:: DATA EXTRACTS ::
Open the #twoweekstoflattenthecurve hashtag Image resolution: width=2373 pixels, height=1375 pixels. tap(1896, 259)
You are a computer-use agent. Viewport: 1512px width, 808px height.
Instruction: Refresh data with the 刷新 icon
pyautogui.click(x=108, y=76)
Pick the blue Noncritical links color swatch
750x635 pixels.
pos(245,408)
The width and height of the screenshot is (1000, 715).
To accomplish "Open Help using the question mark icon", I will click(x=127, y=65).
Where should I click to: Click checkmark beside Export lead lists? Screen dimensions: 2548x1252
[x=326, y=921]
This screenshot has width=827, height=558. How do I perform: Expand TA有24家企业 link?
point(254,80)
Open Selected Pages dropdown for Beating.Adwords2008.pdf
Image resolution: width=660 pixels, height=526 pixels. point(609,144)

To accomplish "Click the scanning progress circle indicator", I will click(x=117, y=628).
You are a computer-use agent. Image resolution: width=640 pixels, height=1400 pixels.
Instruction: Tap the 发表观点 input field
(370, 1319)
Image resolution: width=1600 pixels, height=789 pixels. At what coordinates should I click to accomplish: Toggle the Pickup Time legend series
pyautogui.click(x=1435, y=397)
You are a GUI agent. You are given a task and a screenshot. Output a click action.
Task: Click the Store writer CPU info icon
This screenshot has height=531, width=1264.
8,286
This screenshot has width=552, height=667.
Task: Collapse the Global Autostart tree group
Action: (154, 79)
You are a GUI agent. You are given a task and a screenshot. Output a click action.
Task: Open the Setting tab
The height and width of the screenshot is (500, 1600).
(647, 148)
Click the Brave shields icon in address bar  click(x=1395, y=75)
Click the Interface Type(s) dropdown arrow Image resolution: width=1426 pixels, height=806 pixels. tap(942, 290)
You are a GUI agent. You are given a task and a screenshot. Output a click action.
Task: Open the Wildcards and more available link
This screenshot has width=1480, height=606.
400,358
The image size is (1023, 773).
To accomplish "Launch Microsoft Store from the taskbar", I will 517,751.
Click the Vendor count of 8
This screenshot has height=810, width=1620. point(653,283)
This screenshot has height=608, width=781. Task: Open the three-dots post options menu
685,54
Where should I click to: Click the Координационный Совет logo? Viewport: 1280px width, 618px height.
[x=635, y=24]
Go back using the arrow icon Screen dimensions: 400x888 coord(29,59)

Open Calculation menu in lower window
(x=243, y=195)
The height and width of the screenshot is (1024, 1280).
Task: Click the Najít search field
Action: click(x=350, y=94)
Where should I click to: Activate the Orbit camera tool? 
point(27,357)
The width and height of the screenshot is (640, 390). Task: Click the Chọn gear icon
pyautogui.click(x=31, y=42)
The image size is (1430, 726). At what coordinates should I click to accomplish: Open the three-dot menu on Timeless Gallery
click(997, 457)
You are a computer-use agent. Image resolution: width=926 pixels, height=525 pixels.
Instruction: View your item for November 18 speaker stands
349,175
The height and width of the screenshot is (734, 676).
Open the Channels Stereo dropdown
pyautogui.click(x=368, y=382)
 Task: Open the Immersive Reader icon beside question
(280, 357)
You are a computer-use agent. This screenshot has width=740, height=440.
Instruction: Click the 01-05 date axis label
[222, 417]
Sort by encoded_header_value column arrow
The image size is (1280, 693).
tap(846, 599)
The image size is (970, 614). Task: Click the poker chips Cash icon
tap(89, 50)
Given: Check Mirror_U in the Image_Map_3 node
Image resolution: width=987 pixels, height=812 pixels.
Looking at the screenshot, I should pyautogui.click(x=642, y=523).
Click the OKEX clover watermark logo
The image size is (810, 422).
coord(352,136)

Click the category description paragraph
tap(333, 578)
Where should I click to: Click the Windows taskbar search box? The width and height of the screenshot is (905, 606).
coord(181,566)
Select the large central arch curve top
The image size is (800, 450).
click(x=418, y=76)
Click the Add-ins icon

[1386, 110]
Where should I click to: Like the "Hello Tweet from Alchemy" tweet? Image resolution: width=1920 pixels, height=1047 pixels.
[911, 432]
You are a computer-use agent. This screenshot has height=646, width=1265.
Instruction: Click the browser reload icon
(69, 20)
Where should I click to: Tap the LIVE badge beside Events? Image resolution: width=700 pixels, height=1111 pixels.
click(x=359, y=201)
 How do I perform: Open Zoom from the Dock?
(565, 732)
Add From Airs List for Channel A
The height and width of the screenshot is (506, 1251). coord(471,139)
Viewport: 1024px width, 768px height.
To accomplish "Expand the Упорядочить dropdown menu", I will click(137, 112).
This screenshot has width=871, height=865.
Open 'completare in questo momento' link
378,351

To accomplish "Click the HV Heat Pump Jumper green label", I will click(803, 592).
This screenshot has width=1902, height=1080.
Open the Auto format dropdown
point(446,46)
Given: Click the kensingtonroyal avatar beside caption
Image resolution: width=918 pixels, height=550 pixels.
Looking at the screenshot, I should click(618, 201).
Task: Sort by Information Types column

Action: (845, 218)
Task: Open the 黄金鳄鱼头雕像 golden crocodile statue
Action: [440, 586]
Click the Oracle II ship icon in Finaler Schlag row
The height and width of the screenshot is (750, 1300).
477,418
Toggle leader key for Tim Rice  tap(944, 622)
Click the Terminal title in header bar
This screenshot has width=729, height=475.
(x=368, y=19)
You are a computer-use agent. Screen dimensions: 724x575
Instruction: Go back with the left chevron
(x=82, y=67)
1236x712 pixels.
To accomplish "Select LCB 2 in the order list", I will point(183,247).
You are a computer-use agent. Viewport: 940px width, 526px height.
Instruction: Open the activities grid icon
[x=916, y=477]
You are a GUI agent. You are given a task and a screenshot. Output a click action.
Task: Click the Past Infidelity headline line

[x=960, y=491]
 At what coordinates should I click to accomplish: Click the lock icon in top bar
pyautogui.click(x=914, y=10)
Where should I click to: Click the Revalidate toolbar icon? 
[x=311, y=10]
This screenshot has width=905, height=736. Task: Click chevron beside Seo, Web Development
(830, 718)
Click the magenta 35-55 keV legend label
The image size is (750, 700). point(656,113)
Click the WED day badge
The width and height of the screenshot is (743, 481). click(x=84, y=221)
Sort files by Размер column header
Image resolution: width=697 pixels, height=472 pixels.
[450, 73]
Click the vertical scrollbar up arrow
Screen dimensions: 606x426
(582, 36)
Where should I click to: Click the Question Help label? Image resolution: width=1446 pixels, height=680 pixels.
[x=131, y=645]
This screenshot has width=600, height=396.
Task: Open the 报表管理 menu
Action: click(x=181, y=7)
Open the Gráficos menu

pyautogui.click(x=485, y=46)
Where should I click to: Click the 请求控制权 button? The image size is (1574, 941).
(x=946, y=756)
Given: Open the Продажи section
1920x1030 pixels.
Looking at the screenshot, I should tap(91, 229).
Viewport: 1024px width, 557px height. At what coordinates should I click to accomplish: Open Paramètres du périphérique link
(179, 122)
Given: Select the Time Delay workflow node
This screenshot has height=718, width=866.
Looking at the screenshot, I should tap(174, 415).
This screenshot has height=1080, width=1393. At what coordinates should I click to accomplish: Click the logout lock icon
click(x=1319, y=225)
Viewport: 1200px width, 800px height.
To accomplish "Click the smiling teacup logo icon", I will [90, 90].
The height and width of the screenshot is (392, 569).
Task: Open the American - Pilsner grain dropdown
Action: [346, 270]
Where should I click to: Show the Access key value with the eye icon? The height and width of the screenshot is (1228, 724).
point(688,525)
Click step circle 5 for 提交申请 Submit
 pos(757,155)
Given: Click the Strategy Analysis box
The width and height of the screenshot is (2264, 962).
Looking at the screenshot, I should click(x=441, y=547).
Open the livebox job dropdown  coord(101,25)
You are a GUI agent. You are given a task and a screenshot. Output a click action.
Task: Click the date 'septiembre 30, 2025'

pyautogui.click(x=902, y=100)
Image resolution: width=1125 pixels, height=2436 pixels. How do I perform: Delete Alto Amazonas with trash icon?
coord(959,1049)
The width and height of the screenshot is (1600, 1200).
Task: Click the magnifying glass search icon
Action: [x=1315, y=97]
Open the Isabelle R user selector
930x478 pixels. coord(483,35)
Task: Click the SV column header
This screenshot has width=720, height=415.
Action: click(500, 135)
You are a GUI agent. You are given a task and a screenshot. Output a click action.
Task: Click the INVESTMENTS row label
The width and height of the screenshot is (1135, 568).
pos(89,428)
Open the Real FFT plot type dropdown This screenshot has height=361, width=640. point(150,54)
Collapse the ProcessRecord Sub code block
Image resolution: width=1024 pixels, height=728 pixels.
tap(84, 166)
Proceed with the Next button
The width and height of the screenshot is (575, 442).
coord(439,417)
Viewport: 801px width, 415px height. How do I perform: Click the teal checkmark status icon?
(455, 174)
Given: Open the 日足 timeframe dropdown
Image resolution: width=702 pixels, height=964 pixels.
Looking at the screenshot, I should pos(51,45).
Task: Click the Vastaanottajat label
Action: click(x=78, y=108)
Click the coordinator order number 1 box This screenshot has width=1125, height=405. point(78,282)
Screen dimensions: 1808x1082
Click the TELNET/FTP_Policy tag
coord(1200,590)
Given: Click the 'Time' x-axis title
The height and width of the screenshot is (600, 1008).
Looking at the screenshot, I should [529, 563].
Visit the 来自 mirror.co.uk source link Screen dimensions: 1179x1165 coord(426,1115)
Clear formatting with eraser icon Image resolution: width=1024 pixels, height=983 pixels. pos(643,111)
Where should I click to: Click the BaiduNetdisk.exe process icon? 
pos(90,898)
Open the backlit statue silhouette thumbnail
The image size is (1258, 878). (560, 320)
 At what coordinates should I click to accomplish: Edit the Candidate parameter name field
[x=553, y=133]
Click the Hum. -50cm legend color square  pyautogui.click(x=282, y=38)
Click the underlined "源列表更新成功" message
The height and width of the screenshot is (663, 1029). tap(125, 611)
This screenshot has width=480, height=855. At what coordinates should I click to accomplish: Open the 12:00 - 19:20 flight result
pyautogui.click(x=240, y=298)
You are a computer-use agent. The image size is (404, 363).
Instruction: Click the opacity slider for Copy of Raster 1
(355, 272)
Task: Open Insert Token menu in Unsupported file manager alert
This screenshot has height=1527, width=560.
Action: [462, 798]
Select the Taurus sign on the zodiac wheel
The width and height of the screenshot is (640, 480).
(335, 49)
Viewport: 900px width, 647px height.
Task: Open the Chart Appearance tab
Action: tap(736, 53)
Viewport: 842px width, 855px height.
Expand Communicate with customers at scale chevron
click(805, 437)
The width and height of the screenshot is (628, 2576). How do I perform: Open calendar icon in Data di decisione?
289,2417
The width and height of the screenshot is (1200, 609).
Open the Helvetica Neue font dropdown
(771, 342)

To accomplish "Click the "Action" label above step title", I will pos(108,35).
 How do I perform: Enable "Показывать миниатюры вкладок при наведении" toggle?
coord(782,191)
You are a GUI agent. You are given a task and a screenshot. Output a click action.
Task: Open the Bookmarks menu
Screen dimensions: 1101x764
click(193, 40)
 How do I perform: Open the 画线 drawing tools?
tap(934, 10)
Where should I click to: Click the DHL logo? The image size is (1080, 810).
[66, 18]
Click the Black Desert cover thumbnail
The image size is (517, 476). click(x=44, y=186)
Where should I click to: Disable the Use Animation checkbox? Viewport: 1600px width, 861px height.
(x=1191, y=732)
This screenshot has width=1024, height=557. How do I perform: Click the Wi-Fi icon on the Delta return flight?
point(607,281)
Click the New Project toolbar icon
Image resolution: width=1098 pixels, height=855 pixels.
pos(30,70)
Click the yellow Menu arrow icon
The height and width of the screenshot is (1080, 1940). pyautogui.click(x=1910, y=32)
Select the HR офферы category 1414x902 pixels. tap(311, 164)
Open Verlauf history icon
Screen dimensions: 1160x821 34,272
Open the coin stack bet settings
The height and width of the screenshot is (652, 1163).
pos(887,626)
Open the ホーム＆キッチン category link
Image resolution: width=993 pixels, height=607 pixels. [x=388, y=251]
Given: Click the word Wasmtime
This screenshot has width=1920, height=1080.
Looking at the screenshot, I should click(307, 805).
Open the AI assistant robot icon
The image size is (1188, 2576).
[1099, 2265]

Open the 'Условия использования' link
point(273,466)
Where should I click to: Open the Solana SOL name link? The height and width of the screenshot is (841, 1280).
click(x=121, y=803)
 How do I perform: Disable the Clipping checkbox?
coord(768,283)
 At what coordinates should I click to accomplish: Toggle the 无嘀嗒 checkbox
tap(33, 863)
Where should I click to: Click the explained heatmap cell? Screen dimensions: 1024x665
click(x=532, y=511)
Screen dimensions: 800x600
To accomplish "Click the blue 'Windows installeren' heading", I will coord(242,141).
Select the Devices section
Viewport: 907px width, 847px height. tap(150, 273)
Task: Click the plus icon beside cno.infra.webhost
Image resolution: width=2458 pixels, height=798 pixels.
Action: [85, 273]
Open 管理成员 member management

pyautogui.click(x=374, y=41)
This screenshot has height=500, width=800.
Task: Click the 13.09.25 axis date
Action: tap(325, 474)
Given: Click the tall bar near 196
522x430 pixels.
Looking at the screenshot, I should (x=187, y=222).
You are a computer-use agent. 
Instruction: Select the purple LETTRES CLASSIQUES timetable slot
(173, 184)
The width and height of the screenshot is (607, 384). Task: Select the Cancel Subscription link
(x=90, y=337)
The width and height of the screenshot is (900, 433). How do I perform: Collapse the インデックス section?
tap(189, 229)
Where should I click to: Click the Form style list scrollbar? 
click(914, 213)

:: ASSIGNMENT ::
Pick each line holding the word "Store" out of the data and copy it.

:: SOLVED EXERCISE ::
Task: Click the Store writer CPU info icon
To accomplish "Launch Microsoft Store from the taskbar", I will 517,751.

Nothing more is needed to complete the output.